■ YOUR TASKS:
a. In the passage about preparing to meet Bradley, what job was Bradley holding down?
b. Condense the paragraph of the passage about preparing to meet Bradley that begins "In the days leading up to our first meeting" into a short bulleted list that keeps its main facts.
c. Write the next paragraph of the passage about preparing to meet Bradley, continuing after its final sentence.

■ PROVIDED TEXT:
··········

Authors: Cheryl T. Cohen-Greene
In the days leading up to our first meeting, I did my best to manage my fear and trepidation. I had to remind myself frequently of the ultimate goal of this work. Pamela and I had another discussion about Bradley the day before my appointment with him. We talked about how I would alter my protocol to suit his treatment. We decided that given the intensive and customized therapy he was receiving from Pamela, I wouldn’t delve as deeply into his childhood and early sexual history as I did with other clients.
Like many pedophiles, he had been sexually abused as a child by a close family member. Pamela had been working with him for about three months. He complied with treatment, he reported to his parole officer when he was required to, and there was no indication that he had reoffended. Bradley was living near his sister and holding down a steady job as a technician at a local lab. He seemed to be doing all the right things, yet Pamela hadn’t seen him express much insight or remorse. Could someone like Bradley really be rewired and transformed, or was the pathology too insidious, too deep to be reached by surrogacy or any of the therapy modalities currently available?

··········

■ DATA PROVIDED:
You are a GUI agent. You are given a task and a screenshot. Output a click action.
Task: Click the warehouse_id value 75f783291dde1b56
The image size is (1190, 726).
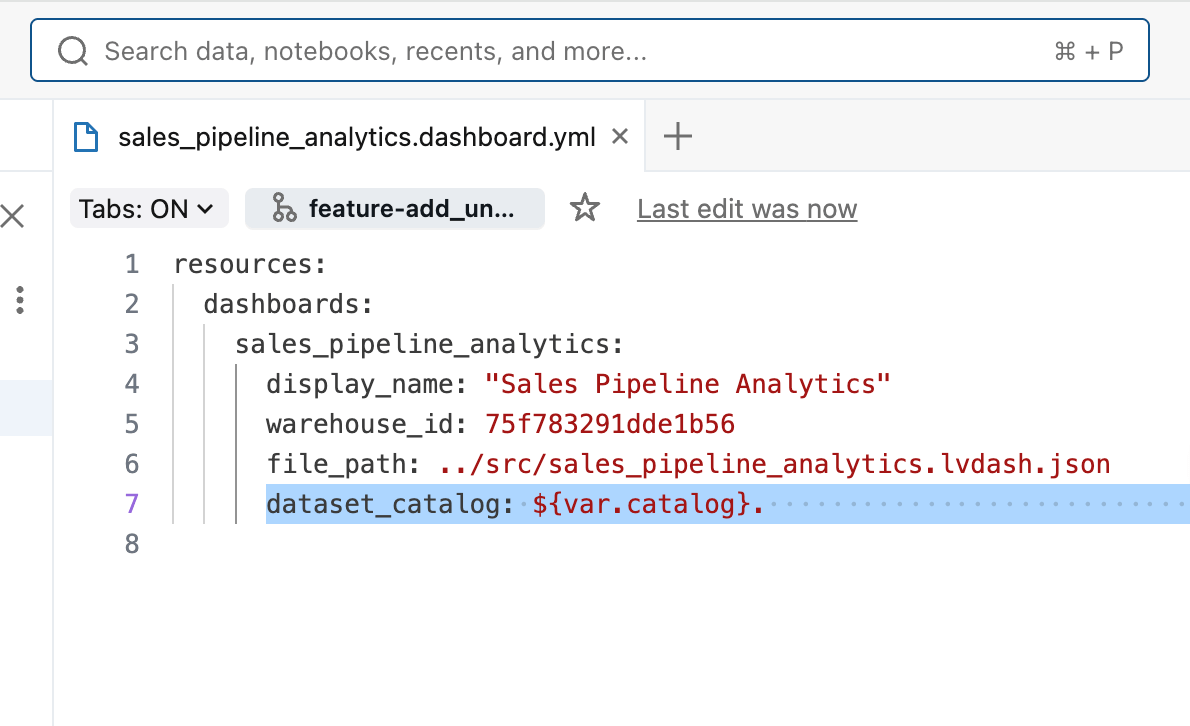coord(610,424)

··········

■ TASK RESPONSES:
a. He was working as a technician at a local lab.

b.
- Before the first meeting, the narrator worked to manage fear and trepidation and kept recalling the ultimate goal of the work.
- The day before the appointment, the narrator and Pamela discussed Bradley again and how to alter the usual protocol for his treatment.
- Because Pamela was already giving Bradley intensive, customized therapy, they decided the narrator would not delve as deeply into his childhood and early sexual history as with other clients.

c.
I scheduled Bradley’s appointment for the morning, hoping to get it over with early in the day and limit the number of anxious hours that would inevitably lead up to the appointment. I got up earlier than normal and did some of the invaluable breathing and relaxation exercises I had learned in my surrogacy training. By the time he arrived, I had tamed most of my apprehension and was determined to do the best I could with him.
When I opened the door and saw this slight, dark-haired man, however, I felt a chill run down my spine. He was, in a word, creepy. My fingers started to tingle and my breathing sped up. I felt like a cord was being cinched around my shoulders and chest. I started talking immediately to pull myself out of my fear. “Thank you for coming,” I said. Bradley nodded and stepped into my office. He had ruddy skin and oily black hair that looked like it was unwashed and maybe recently dyed.
I asked a few perfunctory questions. He told me a bit about his limited experience with women, which involved failure to maintain an erection and difficulty staying in a relationship for more than a few weeks. The last time he’d had a girlfriend was eight years ago, when he was twenty-two. Bradley had a vacant, impervious quality I’d never encountered in anyone else. I described the surrogacy process to him and explained how it involved a gradual deepening of intimacy and regular feedback.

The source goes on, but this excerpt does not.